TASK TO COMPLETE: Retype the data below from its first line through the line that contains "click(494, 491)", including both of those lines and changing nothing.

GIVEN DATA:

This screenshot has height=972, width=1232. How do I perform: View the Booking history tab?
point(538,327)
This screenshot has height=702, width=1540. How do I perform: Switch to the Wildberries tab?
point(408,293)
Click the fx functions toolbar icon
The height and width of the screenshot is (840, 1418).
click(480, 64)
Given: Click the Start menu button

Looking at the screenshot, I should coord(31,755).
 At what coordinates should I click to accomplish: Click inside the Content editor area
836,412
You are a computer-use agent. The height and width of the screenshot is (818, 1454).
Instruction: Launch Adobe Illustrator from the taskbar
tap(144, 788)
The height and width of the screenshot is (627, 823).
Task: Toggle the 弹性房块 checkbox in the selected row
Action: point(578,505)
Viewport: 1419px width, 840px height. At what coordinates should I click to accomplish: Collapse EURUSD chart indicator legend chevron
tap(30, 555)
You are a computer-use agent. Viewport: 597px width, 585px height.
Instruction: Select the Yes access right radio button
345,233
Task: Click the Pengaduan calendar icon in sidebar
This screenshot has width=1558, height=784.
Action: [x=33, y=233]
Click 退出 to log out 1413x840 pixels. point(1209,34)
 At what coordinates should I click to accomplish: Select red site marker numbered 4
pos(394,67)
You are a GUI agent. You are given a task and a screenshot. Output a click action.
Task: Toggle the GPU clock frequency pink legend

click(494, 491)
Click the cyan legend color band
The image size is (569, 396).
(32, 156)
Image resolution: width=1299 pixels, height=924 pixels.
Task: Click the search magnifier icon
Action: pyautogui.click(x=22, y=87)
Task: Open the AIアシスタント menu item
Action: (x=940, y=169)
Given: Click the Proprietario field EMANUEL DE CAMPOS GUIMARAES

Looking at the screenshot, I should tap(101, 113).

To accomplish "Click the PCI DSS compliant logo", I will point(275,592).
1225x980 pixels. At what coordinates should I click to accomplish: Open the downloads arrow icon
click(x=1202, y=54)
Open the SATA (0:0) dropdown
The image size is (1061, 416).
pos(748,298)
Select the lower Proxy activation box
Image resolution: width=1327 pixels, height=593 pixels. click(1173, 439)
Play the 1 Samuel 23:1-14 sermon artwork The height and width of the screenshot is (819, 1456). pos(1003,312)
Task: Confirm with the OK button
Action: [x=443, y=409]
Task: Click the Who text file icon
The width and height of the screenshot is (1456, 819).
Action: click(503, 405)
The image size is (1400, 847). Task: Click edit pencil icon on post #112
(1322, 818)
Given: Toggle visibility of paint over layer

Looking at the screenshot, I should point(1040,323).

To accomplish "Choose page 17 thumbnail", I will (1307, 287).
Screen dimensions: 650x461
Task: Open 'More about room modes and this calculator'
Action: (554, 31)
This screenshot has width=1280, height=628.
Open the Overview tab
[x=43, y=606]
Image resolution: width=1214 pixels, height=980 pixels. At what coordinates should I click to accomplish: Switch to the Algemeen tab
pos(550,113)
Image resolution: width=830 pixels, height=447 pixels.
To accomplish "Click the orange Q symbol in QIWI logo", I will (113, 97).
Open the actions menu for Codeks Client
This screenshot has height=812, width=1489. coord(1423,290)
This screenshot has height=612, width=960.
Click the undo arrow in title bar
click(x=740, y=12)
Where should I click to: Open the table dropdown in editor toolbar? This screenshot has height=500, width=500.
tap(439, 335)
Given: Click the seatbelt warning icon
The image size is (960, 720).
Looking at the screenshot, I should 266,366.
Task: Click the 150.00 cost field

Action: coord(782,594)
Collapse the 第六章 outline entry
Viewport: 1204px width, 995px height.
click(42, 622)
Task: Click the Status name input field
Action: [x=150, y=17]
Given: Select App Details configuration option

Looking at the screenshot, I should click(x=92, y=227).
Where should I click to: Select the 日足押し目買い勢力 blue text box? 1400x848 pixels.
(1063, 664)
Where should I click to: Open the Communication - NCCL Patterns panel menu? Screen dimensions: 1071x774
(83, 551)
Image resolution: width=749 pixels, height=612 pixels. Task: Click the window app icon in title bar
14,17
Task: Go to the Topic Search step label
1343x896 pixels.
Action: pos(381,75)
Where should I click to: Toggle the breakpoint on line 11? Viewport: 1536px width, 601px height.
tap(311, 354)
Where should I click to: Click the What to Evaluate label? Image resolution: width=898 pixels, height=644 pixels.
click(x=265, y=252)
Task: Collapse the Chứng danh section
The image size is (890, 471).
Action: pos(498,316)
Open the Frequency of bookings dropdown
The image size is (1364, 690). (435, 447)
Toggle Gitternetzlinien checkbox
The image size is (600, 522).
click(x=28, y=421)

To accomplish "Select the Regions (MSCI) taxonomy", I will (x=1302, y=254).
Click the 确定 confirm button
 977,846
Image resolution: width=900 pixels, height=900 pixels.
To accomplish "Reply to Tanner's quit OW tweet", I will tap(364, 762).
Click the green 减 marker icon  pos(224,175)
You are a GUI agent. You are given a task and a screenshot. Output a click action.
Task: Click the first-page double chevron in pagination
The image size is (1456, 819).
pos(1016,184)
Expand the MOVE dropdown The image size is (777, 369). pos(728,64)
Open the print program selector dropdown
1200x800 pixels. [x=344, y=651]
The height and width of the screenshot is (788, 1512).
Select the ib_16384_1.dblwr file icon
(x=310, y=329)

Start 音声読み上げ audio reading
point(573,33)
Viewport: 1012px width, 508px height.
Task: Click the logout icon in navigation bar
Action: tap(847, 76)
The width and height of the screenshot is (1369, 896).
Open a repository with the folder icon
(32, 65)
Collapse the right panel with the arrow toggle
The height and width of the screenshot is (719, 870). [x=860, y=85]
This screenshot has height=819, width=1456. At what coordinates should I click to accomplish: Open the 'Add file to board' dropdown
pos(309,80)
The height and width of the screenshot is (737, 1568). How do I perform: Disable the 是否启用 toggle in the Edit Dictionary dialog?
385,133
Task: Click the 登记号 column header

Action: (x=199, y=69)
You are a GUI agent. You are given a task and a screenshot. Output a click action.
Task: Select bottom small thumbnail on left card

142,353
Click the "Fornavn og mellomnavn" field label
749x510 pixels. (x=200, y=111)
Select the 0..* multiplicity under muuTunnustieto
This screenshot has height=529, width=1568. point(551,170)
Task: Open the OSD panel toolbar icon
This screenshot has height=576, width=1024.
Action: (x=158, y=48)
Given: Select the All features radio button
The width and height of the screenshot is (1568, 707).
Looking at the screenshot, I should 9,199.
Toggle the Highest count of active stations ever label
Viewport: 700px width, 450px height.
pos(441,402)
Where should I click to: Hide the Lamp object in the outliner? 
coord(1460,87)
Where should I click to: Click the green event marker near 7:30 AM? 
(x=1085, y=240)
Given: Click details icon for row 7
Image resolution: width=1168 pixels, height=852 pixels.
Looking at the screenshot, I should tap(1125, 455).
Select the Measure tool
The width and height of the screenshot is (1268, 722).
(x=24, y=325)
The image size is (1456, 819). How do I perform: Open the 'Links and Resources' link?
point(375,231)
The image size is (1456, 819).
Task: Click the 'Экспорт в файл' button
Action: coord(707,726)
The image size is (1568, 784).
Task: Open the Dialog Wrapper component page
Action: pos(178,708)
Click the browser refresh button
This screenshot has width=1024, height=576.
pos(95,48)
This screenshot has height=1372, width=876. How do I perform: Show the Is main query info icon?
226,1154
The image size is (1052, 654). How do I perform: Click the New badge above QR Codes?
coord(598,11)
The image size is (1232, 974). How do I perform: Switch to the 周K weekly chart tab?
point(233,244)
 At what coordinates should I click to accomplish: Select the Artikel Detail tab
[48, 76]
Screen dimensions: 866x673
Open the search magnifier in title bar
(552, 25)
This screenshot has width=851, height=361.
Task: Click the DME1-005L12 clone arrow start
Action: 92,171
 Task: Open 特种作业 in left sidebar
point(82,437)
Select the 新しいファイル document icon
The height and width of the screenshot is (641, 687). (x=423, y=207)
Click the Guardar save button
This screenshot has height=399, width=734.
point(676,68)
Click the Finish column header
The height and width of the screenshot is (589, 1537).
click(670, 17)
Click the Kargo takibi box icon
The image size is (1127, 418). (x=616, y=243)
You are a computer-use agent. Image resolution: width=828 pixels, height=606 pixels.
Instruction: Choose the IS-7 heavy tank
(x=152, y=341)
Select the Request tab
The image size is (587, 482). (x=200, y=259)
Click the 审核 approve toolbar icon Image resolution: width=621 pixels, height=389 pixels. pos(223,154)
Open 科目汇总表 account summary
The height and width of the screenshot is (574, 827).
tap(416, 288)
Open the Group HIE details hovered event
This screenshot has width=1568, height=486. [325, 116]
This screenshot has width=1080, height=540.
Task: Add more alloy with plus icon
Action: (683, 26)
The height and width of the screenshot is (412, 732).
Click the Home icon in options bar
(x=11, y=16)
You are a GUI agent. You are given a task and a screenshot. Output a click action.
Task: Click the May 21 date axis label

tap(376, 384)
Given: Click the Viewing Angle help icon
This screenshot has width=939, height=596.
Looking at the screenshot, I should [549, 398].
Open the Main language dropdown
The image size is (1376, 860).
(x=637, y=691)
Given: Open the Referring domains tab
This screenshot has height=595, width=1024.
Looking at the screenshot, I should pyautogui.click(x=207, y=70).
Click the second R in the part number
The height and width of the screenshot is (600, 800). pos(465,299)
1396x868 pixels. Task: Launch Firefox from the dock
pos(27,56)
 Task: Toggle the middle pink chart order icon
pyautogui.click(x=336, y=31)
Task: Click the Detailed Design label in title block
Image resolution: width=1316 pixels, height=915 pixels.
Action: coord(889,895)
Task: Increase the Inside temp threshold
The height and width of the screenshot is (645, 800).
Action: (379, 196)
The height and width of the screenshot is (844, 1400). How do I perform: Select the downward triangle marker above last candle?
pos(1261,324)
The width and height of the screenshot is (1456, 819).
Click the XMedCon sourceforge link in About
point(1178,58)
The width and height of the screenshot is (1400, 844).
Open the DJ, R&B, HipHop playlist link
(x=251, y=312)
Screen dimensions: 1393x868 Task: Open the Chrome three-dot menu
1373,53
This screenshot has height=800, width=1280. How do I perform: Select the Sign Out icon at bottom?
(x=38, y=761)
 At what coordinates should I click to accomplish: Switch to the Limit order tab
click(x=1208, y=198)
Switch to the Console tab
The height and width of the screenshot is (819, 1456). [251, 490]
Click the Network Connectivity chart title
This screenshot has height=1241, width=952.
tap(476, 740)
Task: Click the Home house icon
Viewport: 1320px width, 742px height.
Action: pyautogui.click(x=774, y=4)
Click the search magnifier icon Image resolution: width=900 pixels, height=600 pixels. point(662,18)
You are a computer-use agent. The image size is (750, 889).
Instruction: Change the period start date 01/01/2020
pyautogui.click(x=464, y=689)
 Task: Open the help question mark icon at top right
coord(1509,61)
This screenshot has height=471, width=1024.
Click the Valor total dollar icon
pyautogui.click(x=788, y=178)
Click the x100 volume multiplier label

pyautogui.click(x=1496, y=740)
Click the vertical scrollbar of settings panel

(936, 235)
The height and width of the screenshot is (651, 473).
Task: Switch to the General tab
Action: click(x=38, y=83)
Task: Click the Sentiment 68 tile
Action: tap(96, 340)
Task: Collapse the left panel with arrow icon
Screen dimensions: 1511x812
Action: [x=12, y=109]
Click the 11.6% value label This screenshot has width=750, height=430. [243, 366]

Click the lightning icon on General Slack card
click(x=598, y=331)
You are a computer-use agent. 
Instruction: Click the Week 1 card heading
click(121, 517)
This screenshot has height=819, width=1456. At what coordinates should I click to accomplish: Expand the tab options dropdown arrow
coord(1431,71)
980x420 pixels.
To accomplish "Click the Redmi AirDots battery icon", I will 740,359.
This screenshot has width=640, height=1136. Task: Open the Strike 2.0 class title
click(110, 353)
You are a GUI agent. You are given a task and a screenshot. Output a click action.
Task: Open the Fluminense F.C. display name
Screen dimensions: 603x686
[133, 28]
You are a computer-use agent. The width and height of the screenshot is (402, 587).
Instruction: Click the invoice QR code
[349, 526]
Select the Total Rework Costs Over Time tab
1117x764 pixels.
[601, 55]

RESPONSE:
This screenshot has height=972, width=1232. How do I perform: View the Booking history tab?
point(538,327)
This screenshot has height=702, width=1540. How do I perform: Switch to the Wildberries tab?
point(408,293)
Click the fx functions toolbar icon
The height and width of the screenshot is (840, 1418).
click(480, 64)
Given: Click the Start menu button

Looking at the screenshot, I should coord(31,755).
 At what coordinates should I click to accomplish: Click inside the Content editor area
836,412
You are a computer-use agent. The height and width of the screenshot is (818, 1454).
Instruction: Launch Adobe Illustrator from the taskbar
tap(144, 788)
The height and width of the screenshot is (627, 823).
Task: Toggle the 弹性房块 checkbox in the selected row
Action: point(578,505)
Viewport: 1419px width, 840px height. At what coordinates should I click to accomplish: Collapse EURUSD chart indicator legend chevron
tap(30, 555)
You are a computer-use agent. Viewport: 597px width, 585px height.
Instruction: Select the Yes access right radio button
345,233
Task: Click the Pengaduan calendar icon in sidebar
This screenshot has width=1558, height=784.
Action: [x=33, y=233]
Click 退出 to log out 1413x840 pixels. point(1209,34)
 At what coordinates should I click to accomplish: Select red site marker numbered 4
pos(394,67)
You are a GUI agent. You are given a task and a screenshot. Output a click action.
Task: Toggle the GPU clock frequency pink legend

click(494, 491)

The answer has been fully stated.